本当は襟を掴みあげたかった所だが、身長差がありすぎて出来なかったのだ。
レナティアはそれでもネファスを睨みつけ……そこで初めて、ネファスの目に気付く。
先程までくだらない話をしていたネファスの目は……恐ろしく真剣な色を宿していたのだ。
「……お前」
「正直に言おう。こんな屋根の上に弓を持って上っている君を怪しんでいる。ついでにいえばその弓……かなりの魔力を秘めている。大した理由も無くこんな所にいるというのは、納得できないな」
レナティアはネファスの服を離すと、その胸元をドンと突く。
しかしネファスは全く揺らがず、じっとレナティアを見つめる。
「お前は、何処の誰だ? 実力があるのは見れば分かる。冒険者か?」
「……何の関係があるってのさ」
「その反応からすると冒険者ではない……が、対応が上手いわけでもない。何処かの諜報員という線もなさそうで安心した」
勝手に頷くネファスにイラッとしたレナティアはもう何も話すまいと口を噤むが、ネファスは気にした様子も無い。

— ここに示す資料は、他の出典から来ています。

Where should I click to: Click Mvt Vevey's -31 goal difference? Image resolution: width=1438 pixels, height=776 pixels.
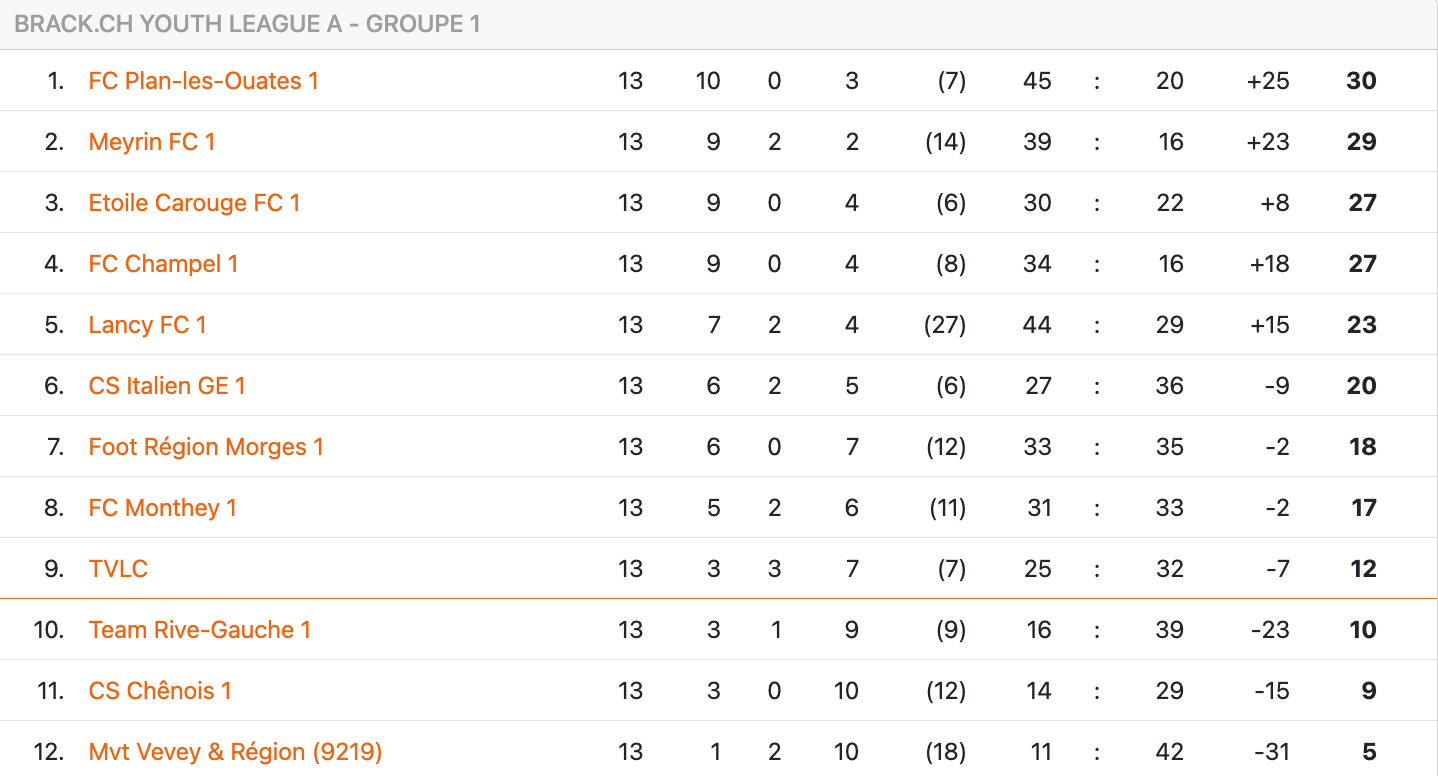click(x=1271, y=752)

「此処で発生していた魔力。恐らく、原因の一端はお前だな?」
レナティアは、何も答えない。
しかし、それも想定内であるというかのようにネファスは言葉を続ける。
「この街には今、少々面倒な相手が来ている。出来れば騒ぎは起こして欲しくないんだ」
「フン」
ぷいと余所を向くレナティア。
全身で拒否する姿勢だが、とある緑色のメイドナイトに慣れているネファスには全くダメージはない。
「黒髪で黒目の男でな。珍しいからすぐ分かると思うが」
「それなら会ったよ」
「何……?」
「黒髪で黒目。おのぼりさんっぽい態度の割には金のかかってそうな装備。そんな感じの奴?」
「た、態度までは知らないが……たぶんそいつだな」
ふーん、とレナティアは呟き……トール君って「面倒な相手」とやらだったんだなあなどと呟く。
「おい、待て。名前知ってるのか?」
「知ってるよ。聞いたからね」
「……それを言えばすぐだっただろうが」
ネファスの疲れたような言葉に、レナティアは悪戯っぽく舌を出してみせる。
「ああ、ごめん。君の事なんか嫌いだから忘れてたってことにしてたよ」
「……俺の何がそんなに嫌いなんだ」
「粘着質なところ。本人が自覚してなさそうなのが更にタチ悪い」
レナティアのほぼ反射的な返事にネファスはぐっと呻き……しかし、それでも落ち込み蹲るような真似はしない。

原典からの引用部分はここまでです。